▸ **To-do list**:
**1)** For the passage below on the Dishonest Acts Exclusion, mark each statement yes or no and quote the words that decide it: (a) Defendants quote a dictionary definition of "adjudication." (b) The SEC order records Bear Stearns admitting guilt. (c) The dictionary cited for "establish" is the 11th edition of Merriam-Webster's Collegiate Dictionary.
**2)** According to the passage below on the Dishonest Acts Exclusion, how is "establish" defined in this context?

▸ **Source text**:
----
In arguing that the term “adjudication” means any resolution of a dispute that has specific consequences for a party, defendants virtually ignore the part of the Dishonest Acts Exclusion that requires that any adjudication “establish that such Insured(s) were guilty of any deliberate, dishonest, fraudulent or criminal act or omission” (emphasis added). Defendants quote the dictionary definition of “adjudication,” but fail to note that “establish” is defined, in this context, as “to put beyond doubt” (Merriam-Webster’s Collegiate Dictionary [11th ed 2003], establish). It can hardly be said that the SEC order and the NYSE stipulation put Bear Stearns’s guilt “beyond doubt,” when those very same documents expressly provided that Bear Stearns did not admit guilt, and reserved the right to profess its innocence in unrelated proceedings. Again, in interpreting the policy we are guided by reason, and defendants’ position that the settlement documents “establish” guilt is not reasonable.
----
▸ **Provided data**:
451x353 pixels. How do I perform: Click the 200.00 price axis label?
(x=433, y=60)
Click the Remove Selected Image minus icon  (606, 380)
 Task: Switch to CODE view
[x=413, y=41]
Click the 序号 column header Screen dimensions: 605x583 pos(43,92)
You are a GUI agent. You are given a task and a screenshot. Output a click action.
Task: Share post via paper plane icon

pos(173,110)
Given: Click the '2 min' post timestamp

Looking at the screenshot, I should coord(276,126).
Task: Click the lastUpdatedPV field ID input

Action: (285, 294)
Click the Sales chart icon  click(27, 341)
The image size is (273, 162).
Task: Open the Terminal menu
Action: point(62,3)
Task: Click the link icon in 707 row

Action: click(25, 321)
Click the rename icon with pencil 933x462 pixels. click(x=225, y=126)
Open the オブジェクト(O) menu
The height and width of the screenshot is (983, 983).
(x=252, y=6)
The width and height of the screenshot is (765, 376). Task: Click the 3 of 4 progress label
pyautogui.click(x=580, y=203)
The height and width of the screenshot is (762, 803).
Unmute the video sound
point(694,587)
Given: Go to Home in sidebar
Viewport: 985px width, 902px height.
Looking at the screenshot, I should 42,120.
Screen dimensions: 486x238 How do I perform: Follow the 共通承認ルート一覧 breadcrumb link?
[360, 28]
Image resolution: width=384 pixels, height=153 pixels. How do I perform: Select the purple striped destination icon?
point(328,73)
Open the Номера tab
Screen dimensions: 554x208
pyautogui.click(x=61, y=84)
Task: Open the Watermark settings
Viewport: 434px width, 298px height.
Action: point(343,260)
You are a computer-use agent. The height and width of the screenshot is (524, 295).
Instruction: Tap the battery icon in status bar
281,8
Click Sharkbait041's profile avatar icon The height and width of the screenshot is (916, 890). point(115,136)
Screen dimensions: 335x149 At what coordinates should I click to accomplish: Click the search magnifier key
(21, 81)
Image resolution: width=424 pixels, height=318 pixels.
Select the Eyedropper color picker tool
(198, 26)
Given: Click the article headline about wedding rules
----
▸ **Solutions**:
**1)**
(a) Yes: "Defendants quote the dictionary definition of “adjudication,”"
(b) No: "those very same documents expressly provided that Bear Stearns did not admit guilt"
(c) Yes: "Merriam-Webster’s Collegiate Dictionary [11th ed 2003]"

**2)** As "to put beyond doubt."